++++ Section du texte

À Viège (VS), la première étape de la 3e correction du Rhône est bientôt terminée. La protection contre les crues est au cœur des préoccupations, mais les considérations écologiques sont aussi prises en compte. Le projet d’élargissement entre la commune d’Obergoms et l’embouchure dans le lac Léman améliorera l’attrait du fleuve canalisé aux berges monotones. L’implication de tous les acteurs est toutefois essentielle.
Texte: Martin Arnold
La visite du site a lieu en plein mois de juillet, par une chaleur accablante, près de Brigerbad (VS). Le temps est sec, le vent souffle à peine. Mais depuis les rives du « Rottu » (ainsi qu’on appelle le Rhône en Haut-Valais) s’élève une brise fraîche, ce qui rend l’air un peu plus respirable alors que le thermomètre affiche 37 °C. La fonte des dernières neiges hivernales et des glaciers alimente généreusement le fleuve. « C’est la raison pour laquelle le niveau d’eau est actuellement assez élevé – sinon, nous verrions mieux les restes de l’ancienne digue », explique Rudolf Pesch, chef adjoint de l’Office valaisan de la construction du Rhône, en montrant, vers l’aval, le fleuve tumultueux, là où il est deux fois plus large qu’en amont.
Nous nous trouvons à la transition entre l’ancien lit et le début de l’élargissement linéaire sur plus de 190 mètres, qui offre davantage d’espace au fleuve, en élargissant notamment son lit de 35 à 60 mètres. C’est là que commence le lot 7 de la mesure prioritaire, dont les travaux ont été anticipés sur une longueur de 8 kilomètres car, en l’absence de protection, une crue dans cette région risquerait d’entraîner des dommages pouvant atteindre 3 milliards de francs. Ce secteur présente en effet une zone urbaine densément construite, qui abrite plusieurs sites industriels, comme celui de Lonza et d’autres entreprises. De plus, la Viège, qui se jette dans le Rhône à cet endroit, accroît les risques de débordement. Les mesures de protection ont ainsi été conçues de manière à limiter le risque d’inondation à une fois tous les 1000 ans en moyenne (crue dite millénale).

++++++++
++++ Données enregistrées

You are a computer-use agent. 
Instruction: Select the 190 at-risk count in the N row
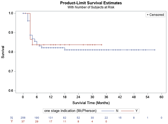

++++++++

» Consigne
Extrayez du texte sur la correction du Rhône le passage qui va de « Texte: Martin Arnold » à « large qu’en amont. », sans en modifier un seul mot.

» Corrigé détaillé
Texte: Martin Arnold
La visite du site a lieu en plein mois de juillet, par une chaleur accablante, près de Brigerbad (VS). Le temps est sec, le vent souffle à peine. Mais depuis les rives du « Rottu » (ainsi qu’on appelle le Rhône en Haut-Valais) s’élève une brise fraîche, ce qui rend l’air un peu plus respirable alors que le thermomètre affiche 37 °C. La fonte des dernières neiges hivernales et des glaciers alimente généreusement le fleuve. « C’est la raison pour laquelle le niveau d’eau est actuellement assez élevé – sinon, nous verrions mieux les restes de l’ancienne digue », explique Rudolf Pesch, chef adjoint de l’Office valaisan de la construction du Rhône, en montrant, vers l’aval, le fleuve tumultueux, là où il est deux fois plus large qu’en amont.